Happy Birthday Jane!

Watercolor of Austen by her sister CassandraToday is the 236th birthday of Jane Austen and next month on Jan. 6 I’ll be celebrating the 157th birthday of Sherlock Holmes and my own birthday, my husband’s and my sister’s birthday are also in December, so it makes for a good two months.

As I came to Jane Austen late, I didn’t have the experience of living past her age of 41 and reflecting on mortality and legacies and Holmes of course never dies, he just putters away with his bees on the Sussex Downs taking on those occasional cases of national import. Both Austen and Holmes, of course, have never been more alive than at present, with perhaps Holmes having the slight edge with the new Holmes movie and the second season of Sherlock on the BBC.

Although I don’t know of a Jane Austen movie or series in the works — even Pride and Prejudice and Zombies seems to be stalled — the 200th anniversary of Sense and Sensibility brought that novel to the fore and I’m sure 2013 and the similar anniversary of Pride and Prejudice will see something new on the small or large screen. (Of course I stupidly forgot that Austen adaptations are being filmed constantly by relatively low budget production companies, witness Scents and Sensibility, which I saw at the AGM.)

But in the case of both Jane Austen and Arthur Conan Doyle (who some scurrilously suggest is the author of the Holmes stories), the most enjoyable pastime is still reading the original works, sometimes forgotten in the adaptations, pastiches, continuations and sometimes outright fantasy. At the recent Austen birthday tea in Denver, I was babbling, as I am wont to do, of the various adaptations, pastiches, etc., and so many of my companions had no idea what I was talking about. No, they were not being as hard to believe as P.D. James who said she had no idea of the cottage industry surrounding Jane. My companions had simply never read Pride and Prejudice and Zombies or Jane and the Damned or Death Comes to Pemberley.

Instead my companions are content, probably every five to 10 years I would guess, to re-read the six novels and maybe Lady Susan and other Austen Juvenilia.
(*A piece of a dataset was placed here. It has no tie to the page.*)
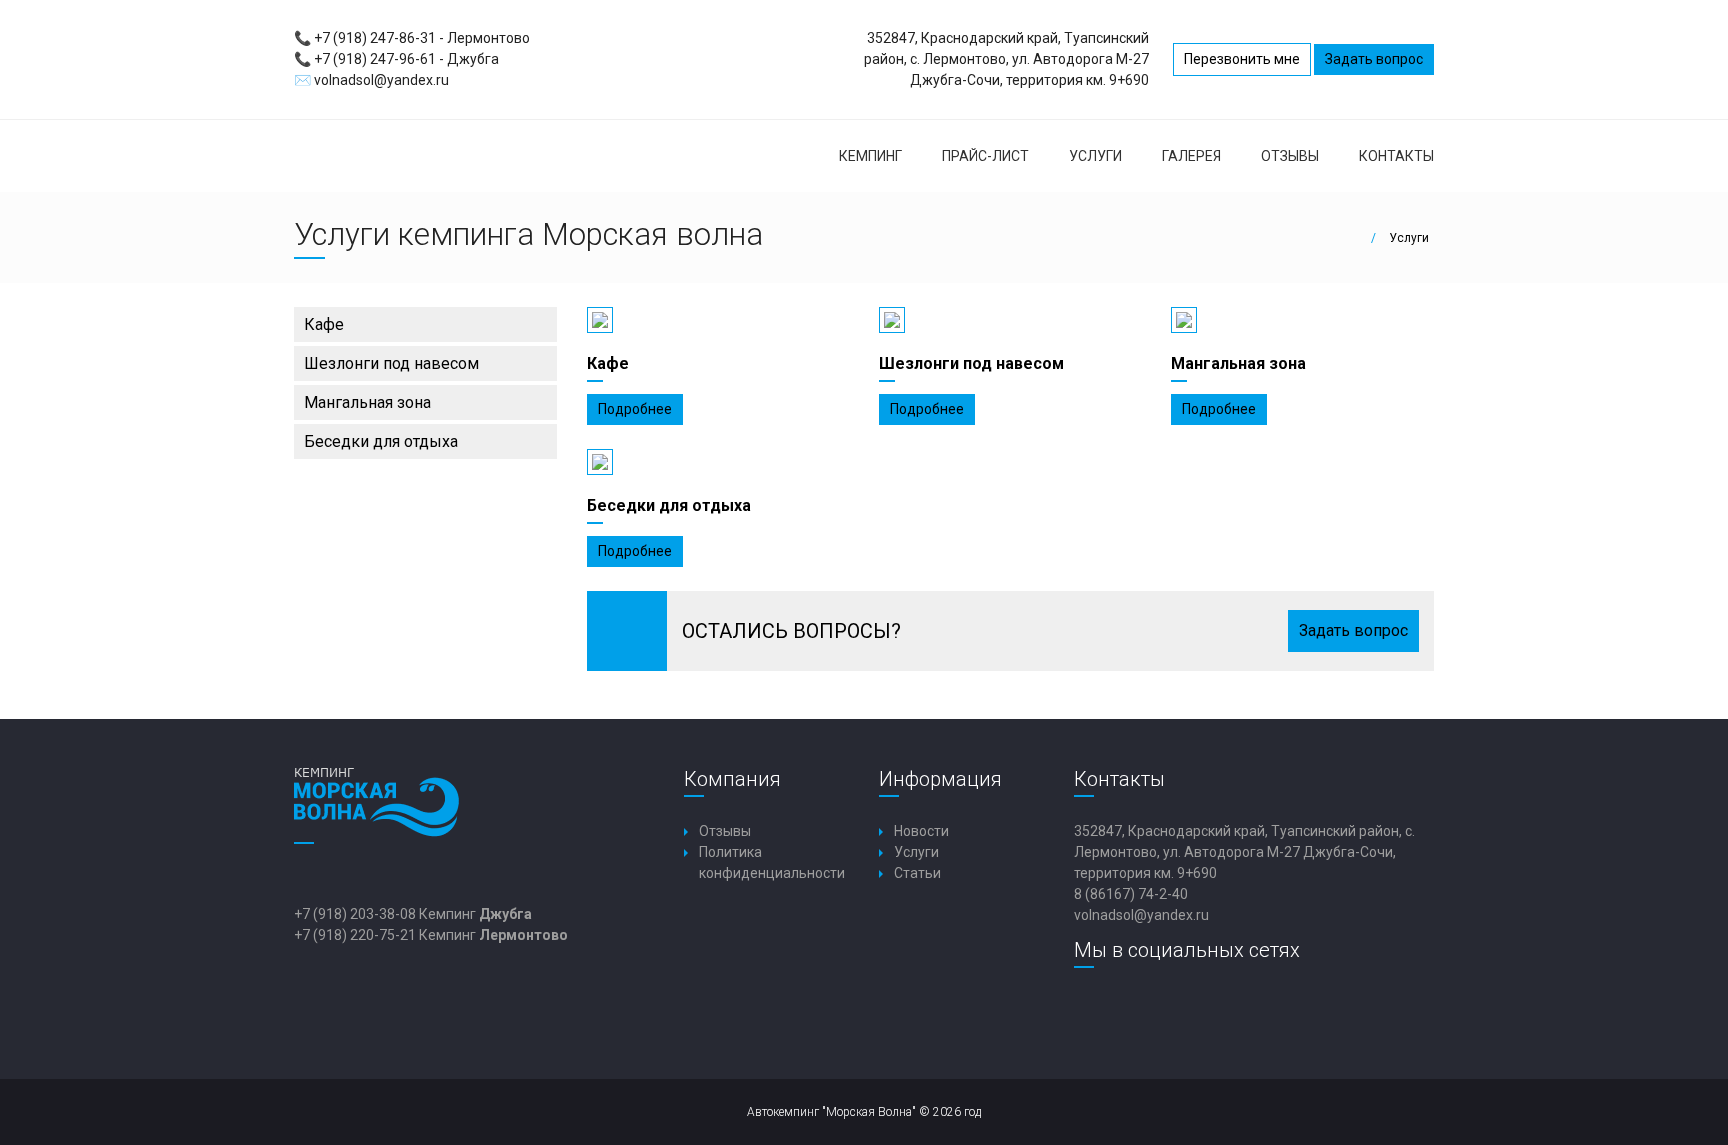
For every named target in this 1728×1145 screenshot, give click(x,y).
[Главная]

And that is it, with exceptions made for an Andrew Davies series or movie. It’s akin to my rereading every five to 10 years The Lord of the Rings and The Hobbit, long before Peter Jackson’s magnificent films. I was content with that and did not need to visit theonering.net (OK, it didn’t exist until long past my first blush of youth) or watch the movies or the deleted scenes or the making of documentaries (again, they didn’t exist).

Of course this is all rather disingenuous as I write two, three or is it four? Austen-related or inspired stories and write a blog about Holmes and Austen. But it is a reminder to crack into the Baring-Gould or start that annotated Persuasion and read the sources of the world that has grown up around them.